### What the exercise asks
Copy each of the entries below word for word, with no changes.

◇ ◇ ◇ ◇ ◇ ◇ ◇

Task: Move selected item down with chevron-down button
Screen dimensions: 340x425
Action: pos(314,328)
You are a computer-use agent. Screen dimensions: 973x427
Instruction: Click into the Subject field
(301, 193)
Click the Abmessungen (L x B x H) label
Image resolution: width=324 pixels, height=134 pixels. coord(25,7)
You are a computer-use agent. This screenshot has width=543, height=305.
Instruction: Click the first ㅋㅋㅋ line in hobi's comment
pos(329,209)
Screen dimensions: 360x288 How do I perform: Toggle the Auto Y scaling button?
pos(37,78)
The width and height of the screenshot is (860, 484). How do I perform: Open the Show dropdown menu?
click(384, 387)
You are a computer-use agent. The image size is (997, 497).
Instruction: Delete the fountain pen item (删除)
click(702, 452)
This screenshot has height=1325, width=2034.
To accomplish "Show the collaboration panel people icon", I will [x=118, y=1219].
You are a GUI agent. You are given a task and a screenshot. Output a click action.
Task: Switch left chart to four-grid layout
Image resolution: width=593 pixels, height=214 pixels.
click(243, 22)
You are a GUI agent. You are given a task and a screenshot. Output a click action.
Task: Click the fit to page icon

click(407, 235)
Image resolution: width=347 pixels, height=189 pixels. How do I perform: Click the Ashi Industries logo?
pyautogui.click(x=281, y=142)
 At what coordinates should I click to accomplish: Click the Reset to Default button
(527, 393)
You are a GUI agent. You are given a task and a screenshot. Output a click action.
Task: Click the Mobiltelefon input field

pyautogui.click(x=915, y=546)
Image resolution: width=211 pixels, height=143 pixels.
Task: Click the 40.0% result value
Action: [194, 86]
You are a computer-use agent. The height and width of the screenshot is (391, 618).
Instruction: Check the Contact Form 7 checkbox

◇ ◇ ◇ ◇ ◇ ◇ ◇

### Solution below
Task: Move selected item down with chevron-down button
Screen dimensions: 340x425
Action: pos(314,328)
You are a computer-use agent. Screen dimensions: 973x427
Instruction: Click into the Subject field
(301, 193)
Click the Abmessungen (L x B x H) label
Image resolution: width=324 pixels, height=134 pixels. coord(25,7)
You are a computer-use agent. This screenshot has width=543, height=305.
Instruction: Click the first ㅋㅋㅋ line in hobi's comment
pos(329,209)
Screen dimensions: 360x288 How do I perform: Toggle the Auto Y scaling button?
pos(37,78)
The width and height of the screenshot is (860, 484). How do I perform: Open the Show dropdown menu?
click(384, 387)
You are a computer-use agent. The image size is (997, 497).
Instruction: Delete the fountain pen item (删除)
click(702, 452)
This screenshot has height=1325, width=2034.
To accomplish "Show the collaboration panel people icon", I will [x=118, y=1219].
You are a GUI agent. You are given a task and a screenshot. Output a click action.
Task: Switch left chart to four-grid layout
Image resolution: width=593 pixels, height=214 pixels.
click(243, 22)
You are a GUI agent. You are given a task and a screenshot. Output a click action.
Task: Click the fit to page icon

click(407, 235)
Image resolution: width=347 pixels, height=189 pixels. How do I perform: Click the Ashi Industries logo?
pyautogui.click(x=281, y=142)
 At what coordinates should I click to accomplish: Click the Reset to Default button
(527, 393)
You are a GUI agent. You are given a task and a screenshot. Output a click action.
Task: Click the Mobiltelefon input field

pyautogui.click(x=915, y=546)
Image resolution: width=211 pixels, height=143 pixels.
Task: Click the 40.0% result value
Action: [194, 86]
You are a computer-use agent. The height and width of the screenshot is (391, 618).
Instruction: Check the Contact Form 7 checkbox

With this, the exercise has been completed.